No Xingu, tribo kamayurá tem mulheres com pajés.
-Na aldeia dos kamayurá, no Xingu, a cerca de 600 km de Cuiabá, em Mato Grosso, as meninas ficam presas por anos nas malocas até se tornarem mulheres. A tradição deste povo as coloca em posições de liderança, e quando elas saem das malocas, viram guardiãs da cultura.
-Meninas permanecem dentro da maloca, uma das meninas ( Kamirrã) ficou um ano sem tomar sol.
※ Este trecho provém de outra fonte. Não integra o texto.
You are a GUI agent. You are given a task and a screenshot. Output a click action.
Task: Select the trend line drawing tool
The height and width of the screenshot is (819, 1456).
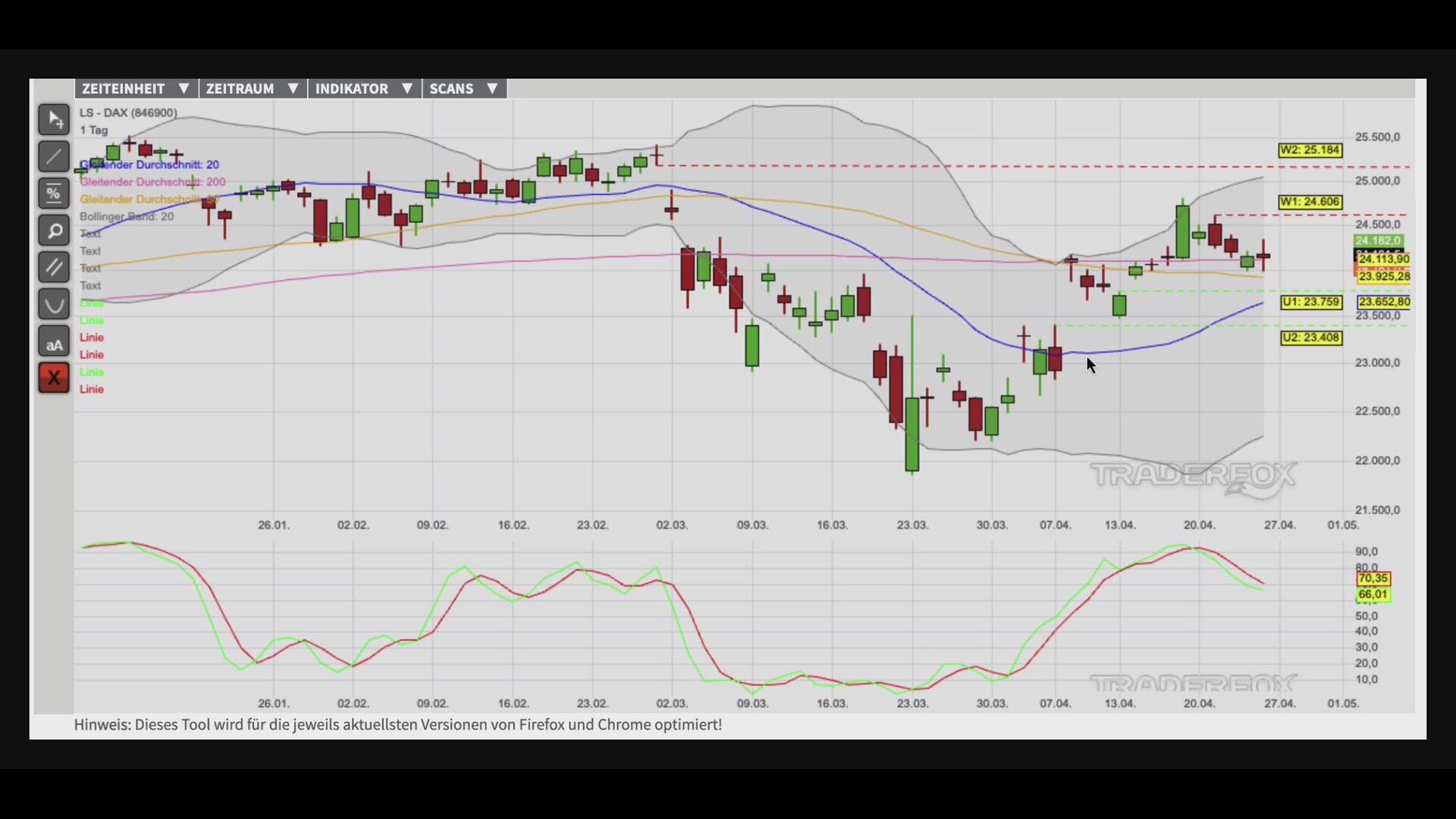click(54, 156)
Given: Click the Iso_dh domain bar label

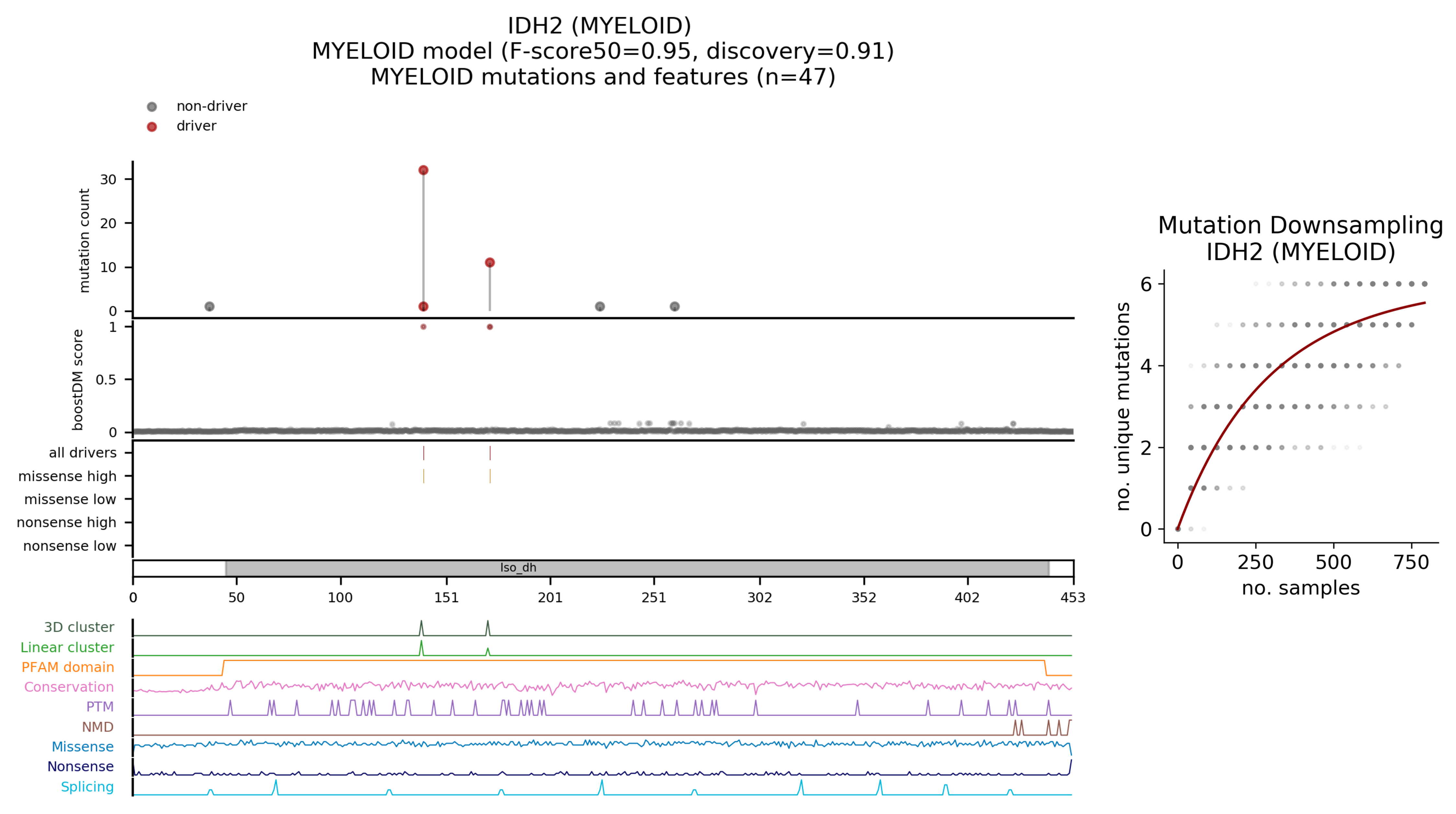Looking at the screenshot, I should pyautogui.click(x=518, y=568).
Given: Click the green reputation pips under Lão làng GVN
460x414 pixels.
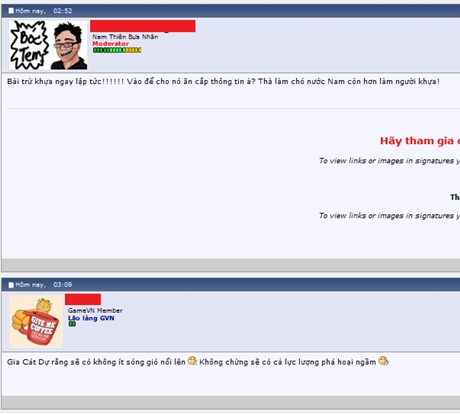Looking at the screenshot, I should tap(72, 324).
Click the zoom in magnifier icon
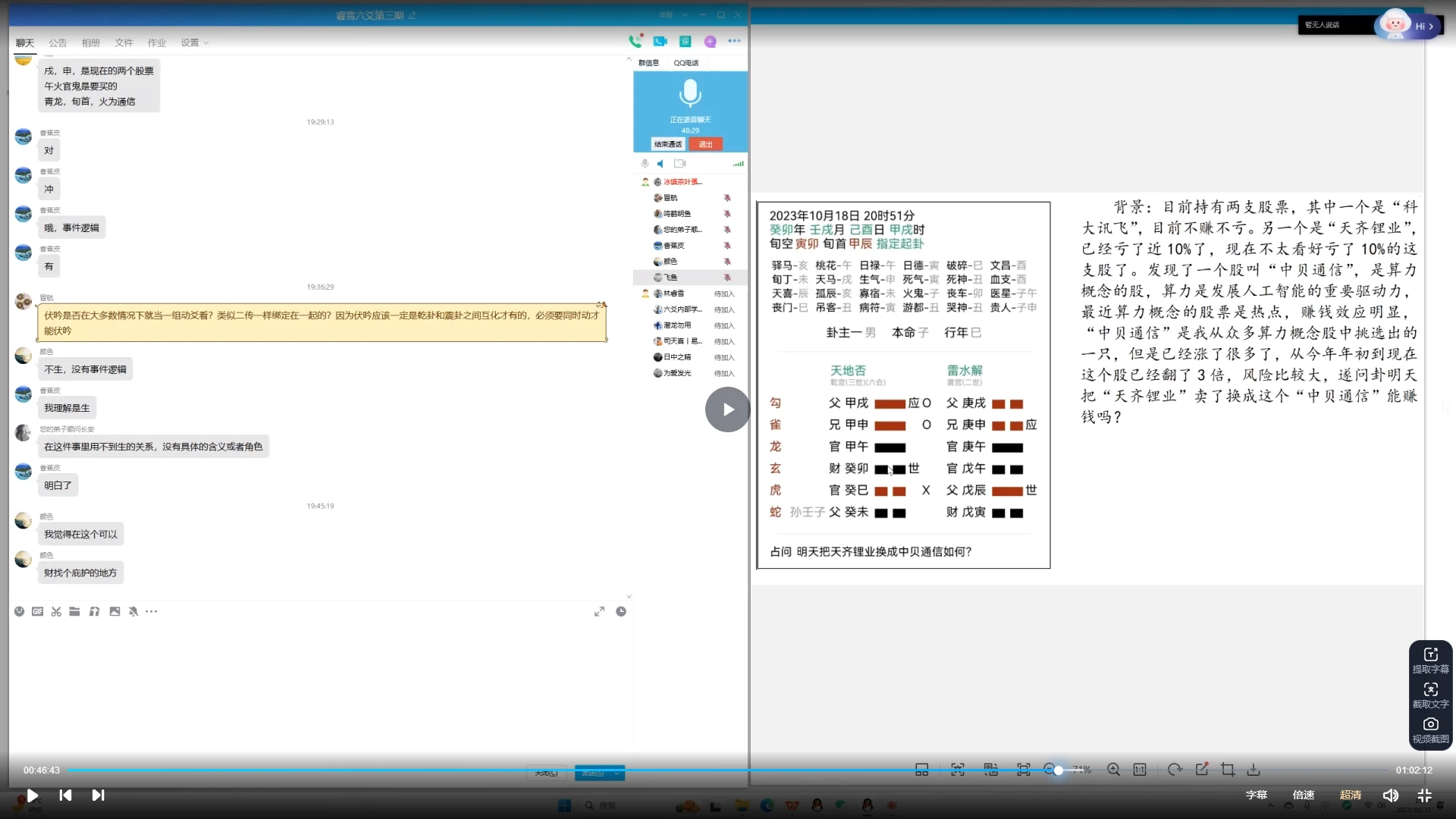 (x=1113, y=770)
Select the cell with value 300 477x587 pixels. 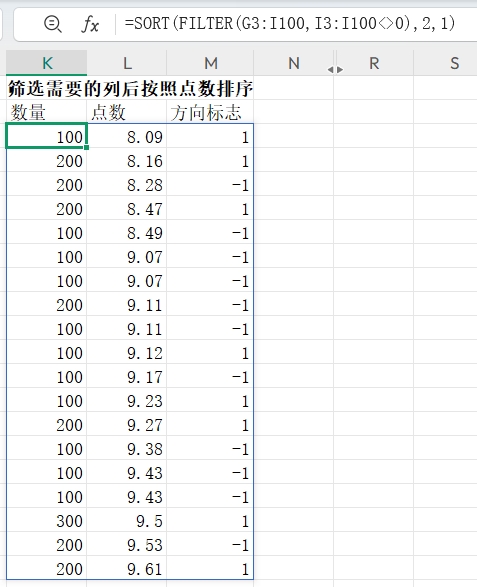pyautogui.click(x=46, y=521)
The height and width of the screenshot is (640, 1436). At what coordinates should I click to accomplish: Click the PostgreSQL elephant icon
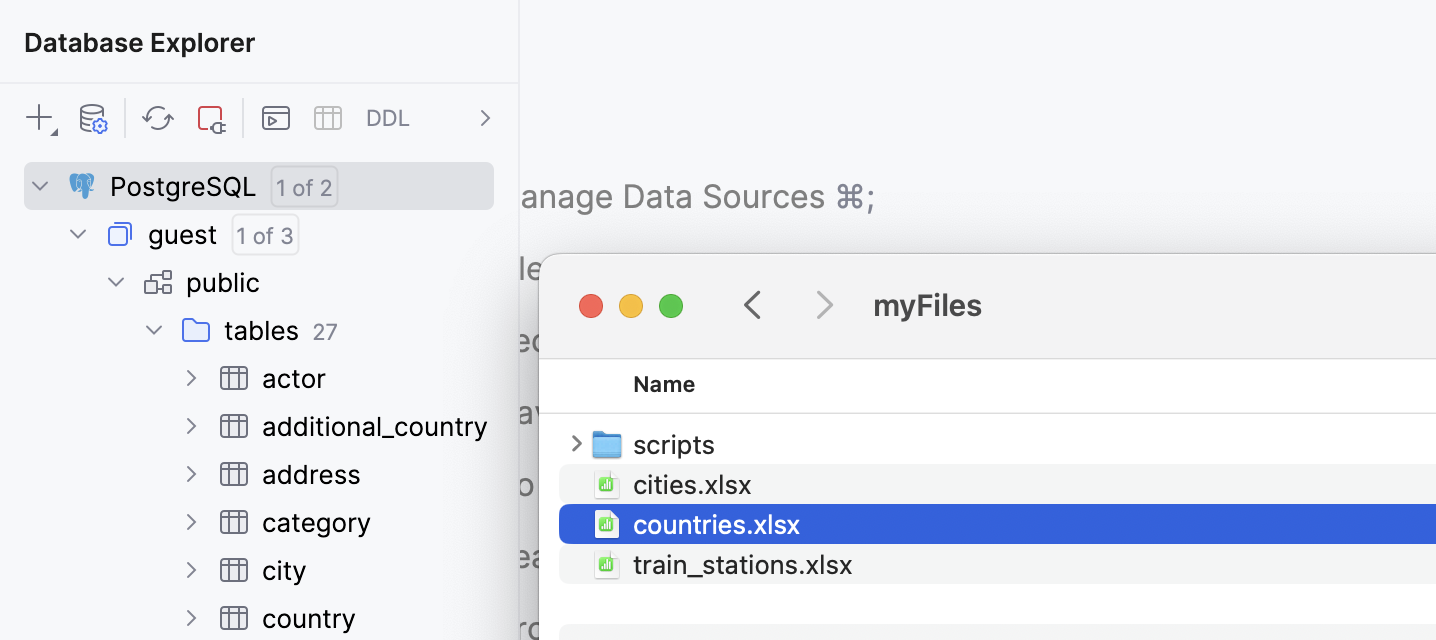click(x=82, y=185)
Ela passou por este processo como parte do ritual que já é tradição na aldeia e marca a passagem da infância para a vida adulta. Assim que as meninas kamayurá menstruam pela primeira vez, elas ficam reclusas. São os pais que determinam o tempo de confinamento, quando as meninas aprendem a fazer artesanato e cozinhar.
-As meninas não reclamam do destino traçado para elas. Mesmo que isso exija um pouco de sacrifício. Elas amarram tornozeleiras e joelheiras para engrossar as pernas. A franja comprida esconde o rosto e as meninas reclusas não podem cortar o cabelo até o fim do ritual. As avós cuidam delas o tempo todo e a refeição é reforçada com beiju, mingau e peixe para a menina ganhar corpo de mulher.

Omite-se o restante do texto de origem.